# What is required
Your answer is the lines below, exactly, from the one that contains "Task: Remove Number" through the one that contains "This screenshot has height=656, width=1256.", both included.

# Source records
-- -- --
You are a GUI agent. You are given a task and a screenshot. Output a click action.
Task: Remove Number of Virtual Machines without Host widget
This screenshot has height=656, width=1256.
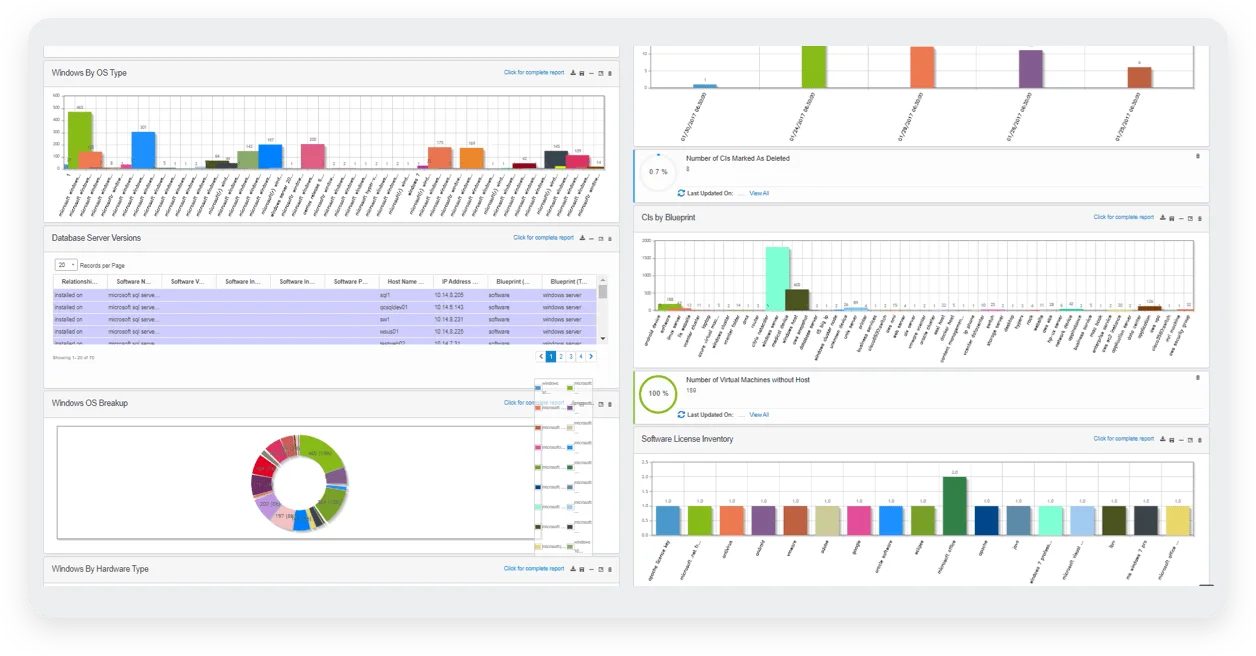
-- -- --
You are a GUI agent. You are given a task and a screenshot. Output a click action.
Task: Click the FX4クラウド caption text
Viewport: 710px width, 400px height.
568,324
-- -- --
# Worked solution
Task: Remove Number of Virtual Machines without Host widget
This screenshot has height=656, width=1256.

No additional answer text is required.